What you should do: Line by line, copy the entries exactly, excluding the pictures.

Available data:
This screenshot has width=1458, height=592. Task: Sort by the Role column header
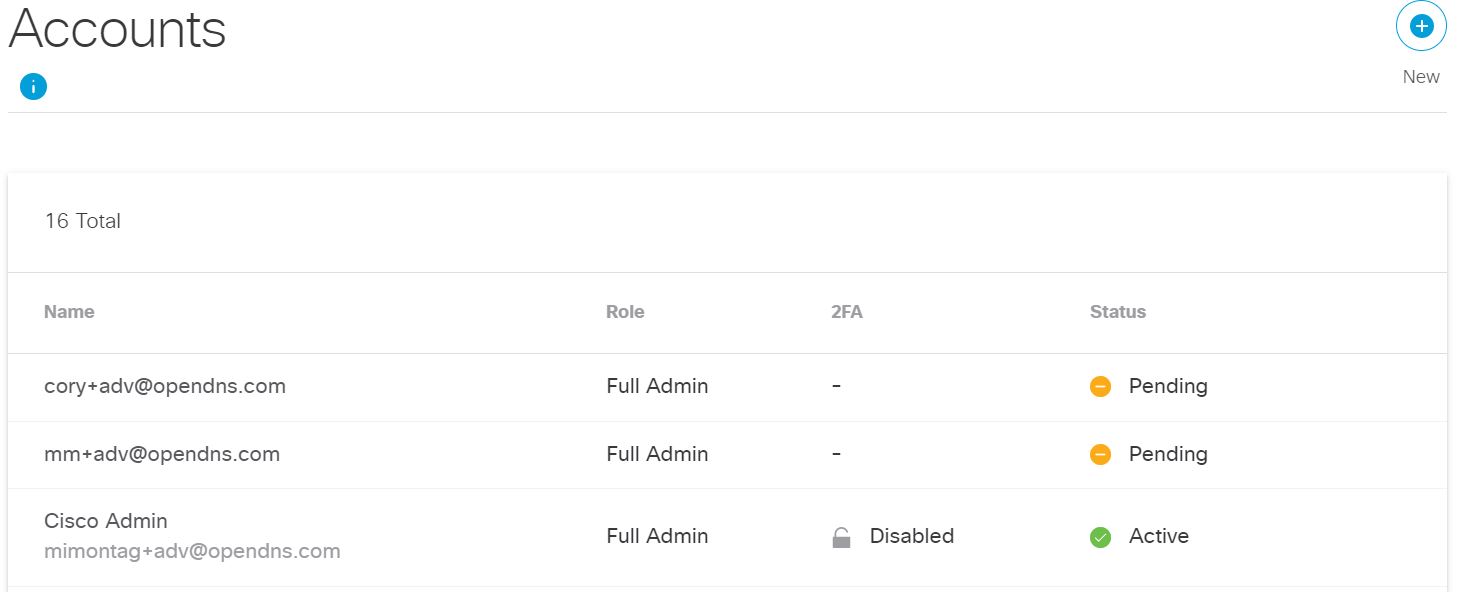pyautogui.click(x=625, y=312)
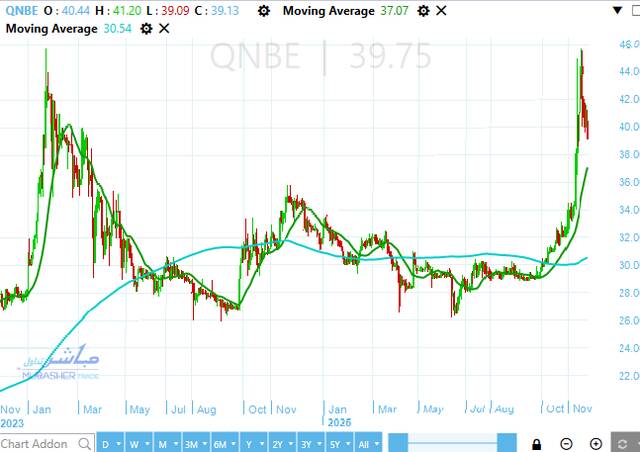Open the D interval dropdown

108,443
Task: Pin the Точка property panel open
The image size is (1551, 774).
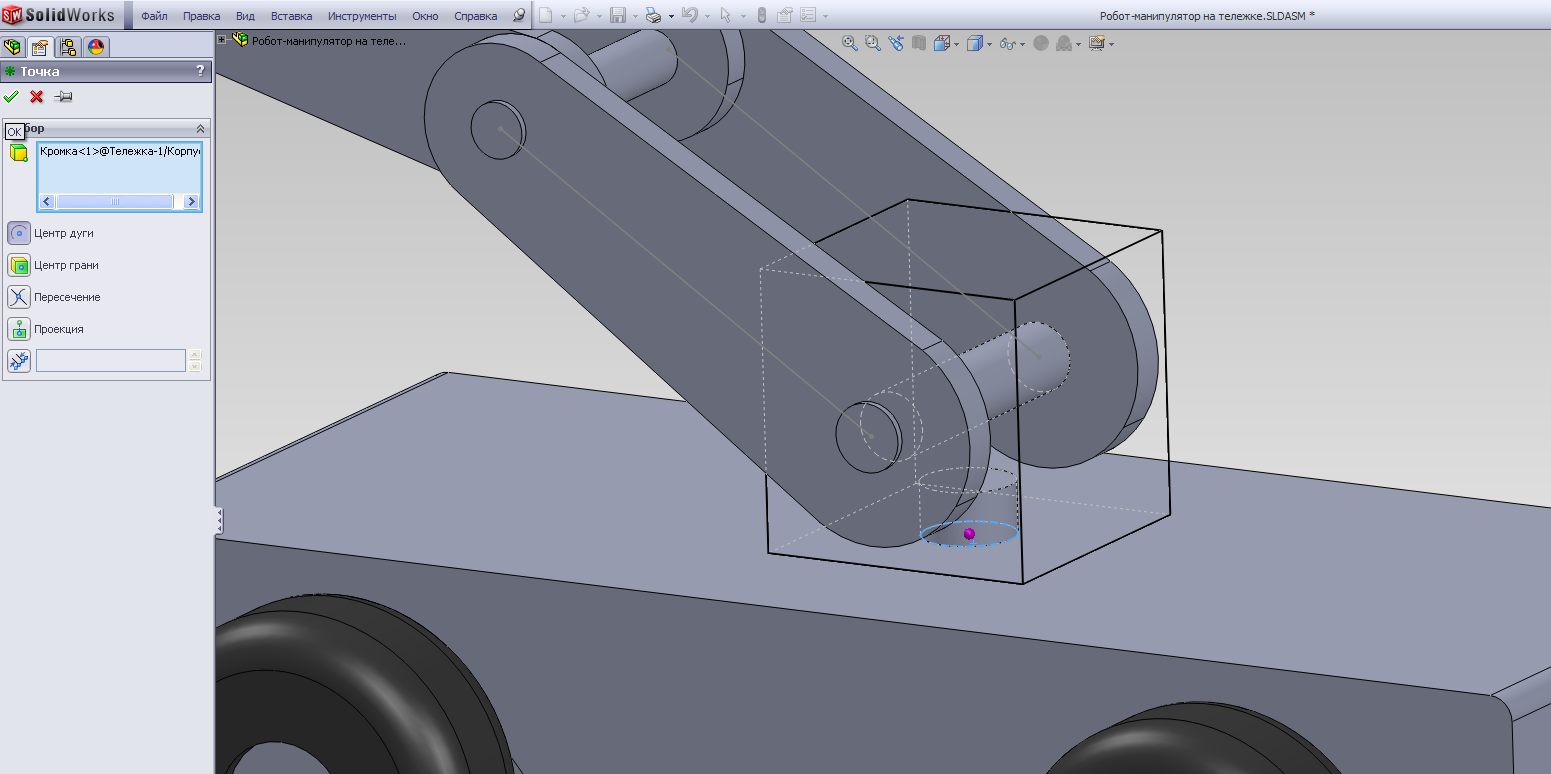Action: click(x=63, y=97)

Your solution:
This screenshot has width=1458, height=592. Task: Sort by the Role column header
pyautogui.click(x=625, y=312)
Open the D interval dropdown

108,443
Task: Pin the Точка property panel open
The image size is (1551, 774).
Action: click(x=63, y=97)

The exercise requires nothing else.